Study lifts lid on start-ups
Business angels reveal investment secrets
Edinburgh University Business School: study reveals investor thinking
Business angels are unwilling to back start-ups unless the founders are prepared to invest their own money, according to new research.
In a study revealing the decision making process among more than 100 investors, 87% said they would find it too risky to back an entrepreneur who had not made a significant financial investment in their own venture.
More than two-thirds (70%) thought founders motivated by status were more risky.

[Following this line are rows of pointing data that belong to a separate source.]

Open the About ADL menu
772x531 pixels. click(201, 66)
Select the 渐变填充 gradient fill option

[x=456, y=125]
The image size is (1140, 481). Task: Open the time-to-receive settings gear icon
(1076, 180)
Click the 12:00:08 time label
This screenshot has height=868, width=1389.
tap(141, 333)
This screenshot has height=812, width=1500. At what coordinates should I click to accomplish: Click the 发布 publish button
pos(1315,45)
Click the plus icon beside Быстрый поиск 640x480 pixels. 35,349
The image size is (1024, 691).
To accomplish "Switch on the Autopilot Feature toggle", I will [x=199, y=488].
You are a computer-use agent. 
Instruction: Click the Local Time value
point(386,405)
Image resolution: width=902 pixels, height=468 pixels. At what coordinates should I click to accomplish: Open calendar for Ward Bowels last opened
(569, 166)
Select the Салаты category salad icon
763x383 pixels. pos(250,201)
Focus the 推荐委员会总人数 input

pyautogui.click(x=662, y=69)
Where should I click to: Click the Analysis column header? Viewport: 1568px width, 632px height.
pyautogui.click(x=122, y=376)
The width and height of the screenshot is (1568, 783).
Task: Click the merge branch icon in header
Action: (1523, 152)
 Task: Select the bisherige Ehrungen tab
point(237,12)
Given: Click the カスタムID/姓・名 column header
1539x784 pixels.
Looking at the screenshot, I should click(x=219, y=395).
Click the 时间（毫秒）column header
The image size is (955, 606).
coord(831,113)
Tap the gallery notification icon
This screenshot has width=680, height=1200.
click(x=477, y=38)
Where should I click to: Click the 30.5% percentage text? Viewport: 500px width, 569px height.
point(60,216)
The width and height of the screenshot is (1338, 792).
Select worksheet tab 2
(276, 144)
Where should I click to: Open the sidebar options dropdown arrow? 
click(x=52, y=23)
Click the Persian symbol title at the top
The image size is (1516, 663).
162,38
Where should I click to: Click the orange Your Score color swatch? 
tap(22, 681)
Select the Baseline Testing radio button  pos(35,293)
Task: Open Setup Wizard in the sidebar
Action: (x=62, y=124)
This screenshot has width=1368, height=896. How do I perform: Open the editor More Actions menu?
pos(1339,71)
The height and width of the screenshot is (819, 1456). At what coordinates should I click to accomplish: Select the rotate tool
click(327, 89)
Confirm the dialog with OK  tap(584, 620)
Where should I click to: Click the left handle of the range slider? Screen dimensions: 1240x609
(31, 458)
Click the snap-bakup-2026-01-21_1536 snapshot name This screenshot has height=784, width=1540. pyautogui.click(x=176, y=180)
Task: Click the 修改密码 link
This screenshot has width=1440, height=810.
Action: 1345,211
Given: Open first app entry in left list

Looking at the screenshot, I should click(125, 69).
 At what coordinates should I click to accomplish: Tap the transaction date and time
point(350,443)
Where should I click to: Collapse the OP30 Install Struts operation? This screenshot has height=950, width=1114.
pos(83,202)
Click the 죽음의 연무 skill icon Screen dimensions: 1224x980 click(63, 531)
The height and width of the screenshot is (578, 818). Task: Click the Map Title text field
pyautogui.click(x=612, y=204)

However, 62% said entrepreneurs looking to become wealthy were a safe bet.
Nearly all of the individual investors believed founders with demonstrable leadership skills (97%) and familiarity with the market (96%) reduced investment risk and 94% said entrepreneurs with the energy to make a sustained effort were also less risky.
The study by Edinburgh University Business School and the University of Glasgow’s Adam Smith Business School found that 90% felt interviewing founders was important, while 87% considered cash flow to be key.
Significantly, just 52% said detailed product information was vital in deciding whether to finance a venture.
Only one-third (36%) believed having independent due diligence carried out by a third party accounting or consulting firm was important.
University of Edinburgh Business School chairman in Entrepreneurship and Innovation, Professor Richard Harrison, led the study with Colin Mason, Professor of Entrepreneurship at Adam Smith Business School.
Prof Mason said: “As independent investors, business angels must put their own money – and indeed reputation – on the line each time they invest. So it should come as no surprise they’re prudent when it comes to interviewing entrepreneurs and rigorously examining cash flow.”
Prof Harrison said: “What’s clear from our study is the vital importance angel investors place in the characteristics of the business founder – their ability to lead and prior experience – as well as a founder’s willingness to invest in the venture.
“The ‘jockey’ (entrepreneur) remains much more important than the ‘horse’ (the business), so potential entrepreneurs need to demonstrate their commitment, both financially and in their capacity for hard work.
“Signalling to business angels that they have the right motivations and entrepreneurial capabilities to make any investment work, should be a priority.”